- Born: 16 January 1921 Paris, France
- Died: 24 February 2005 (aged 84) Reno, Nevada, United States
- Education: University of Michigan
- Known for: Hypnosis, Hypnotic susceptibility
- Awards: Milton H. Erickson Award for Outstanding Scientific Writing on Hypnotism (ASCH, 1974, 1980), Morton Prince Award (American Board of Psychological Hypnosis, 1986), Distinguished Contributions to Scientific Hypnosis Award (Division 30 of the APA, 1992)
- Scientific career
- Fields: Psychology, Hypnosis
- Workplaces: Stanford University, University of Oklahoma

= André Muller Weitzenhoffer =

Psychologist and hypnosis researcher

André Muller Weitzenhoffer (16 January 1921 – 24 February 2004) was one of the most prolific researchers in the field of hypnosis in the latter half of the 20th century, having authored over 100 publications between 1949 and 2004. He was the recipient of several professional and academic awards, including the Distinguished Contributions to Scientific Hypnosis Award of the American Psychological Association in 1992.

==Career==
Weitzenhoffer had been the author or co-author of 14 scientific publications and one book before receiving his Ph.D. in Psychology from the University of Michigan in 1956. In 1957, at the invitation of Ernest R. Hilgard he moved to the Laboratory for Human Development and Department of Psychology at Stanford University. In 1962, Weitzenhoffer moved to the University of Oklahoma where he carried out research and provided clinical services at the Veterans Administration Medical Center.

Weitzenhoffer was an important figure in the beginning of the American Society of Clinical Hypnosis and one of the first associate editors of the American Journal of Clinical Hypnosis.

===Hypnosis===

Weitzenhoffer claimed that he became interested in hypnosis at age 12 after seeing a demonstration by a summer camp counselor and subsequently witnessing a stage hypnosis show.

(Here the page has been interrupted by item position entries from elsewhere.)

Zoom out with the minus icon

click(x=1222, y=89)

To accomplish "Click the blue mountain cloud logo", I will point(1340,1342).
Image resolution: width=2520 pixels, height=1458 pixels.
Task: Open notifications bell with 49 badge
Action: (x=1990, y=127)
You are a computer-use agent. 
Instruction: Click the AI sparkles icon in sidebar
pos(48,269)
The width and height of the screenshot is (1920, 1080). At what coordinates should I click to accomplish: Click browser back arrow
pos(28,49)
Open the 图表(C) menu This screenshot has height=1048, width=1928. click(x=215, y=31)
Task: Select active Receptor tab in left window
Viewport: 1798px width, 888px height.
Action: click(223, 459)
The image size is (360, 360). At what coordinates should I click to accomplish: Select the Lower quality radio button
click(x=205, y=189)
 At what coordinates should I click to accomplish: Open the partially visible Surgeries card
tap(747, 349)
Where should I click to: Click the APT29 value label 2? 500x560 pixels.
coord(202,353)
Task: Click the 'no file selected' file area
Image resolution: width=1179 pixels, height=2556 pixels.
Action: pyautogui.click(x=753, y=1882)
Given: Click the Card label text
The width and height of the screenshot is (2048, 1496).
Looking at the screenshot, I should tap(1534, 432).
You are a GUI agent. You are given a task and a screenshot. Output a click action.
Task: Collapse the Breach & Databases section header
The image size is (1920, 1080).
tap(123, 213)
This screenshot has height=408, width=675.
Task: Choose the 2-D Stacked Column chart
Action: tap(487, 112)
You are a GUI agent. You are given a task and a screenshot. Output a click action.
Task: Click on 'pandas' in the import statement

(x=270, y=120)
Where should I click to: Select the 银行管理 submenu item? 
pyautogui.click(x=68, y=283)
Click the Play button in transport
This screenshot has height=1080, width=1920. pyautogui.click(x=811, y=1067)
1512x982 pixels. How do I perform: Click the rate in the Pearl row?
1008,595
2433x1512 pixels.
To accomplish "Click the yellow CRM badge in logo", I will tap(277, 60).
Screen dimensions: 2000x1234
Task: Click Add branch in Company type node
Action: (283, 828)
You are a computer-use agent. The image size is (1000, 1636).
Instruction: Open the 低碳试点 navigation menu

====Weitzenhoffer & Erickson====
Weitzenhoffer and Milton Erickson were friends and at times collaborators, with a mutual respect for each other's work. However, Weitzenhoffer was critical of certain aspects of Erickson's theory and practice, and especially critical of those who subsequently claimed to represent Erickson's views.

We were, I think, good friends even though separated by a considerable age difference, and had a mutual high respect for each other as professionals. As associate editor of the American Journal of Clinical Hypnosis for some years, I worked closely with him in its publication. I was also his consultant for a number of his published papers in the 1960s. We had differences of opinion as well as goals, but these differences never were a source of friction between us. As the years have gone by, since his death, Erickson has become an increasing living legend, as will happen with legends, an increasing amount of more or less fictitious lore began to accumulate about him.

Weitzenhoffer elaborates in detail upon various points of contention regarding Erickson's theory and practice, and the claims of others regarding his life's work, in The Practice of Hypnotism (2000), and elsewhere.

=== Stanford Hypnotic Susceptibility Scales ===
At Stanford University, Weitzenhoffer collaborated with Ernest R. Hilgard in developing the Stanford Hypnotic Susceptibility Scales and the Stanford Profile Scales of Hypnotic Susceptibility, Forms I and II which are considered the most widely referenced research tools in the field of hypnosis.

==Publications==
Weitzenhoffer published his first paper, "The Production of Anti-Social Acts Under Hypnosis" in the Journal of Abnormal and Social Psychology for 1949, and subsequently authored over 100 journal articles, books, etc., on hypnosis. Weitzenhoffer published his first book on hypnosis, Hypnotism: An Objective Study in Suggestibility in 1953. He authored one of the most widely read scientific and clinical textbooks on hypnotherapy, The Practice of Hypnotism, a second, revised edition of which came out in 2000.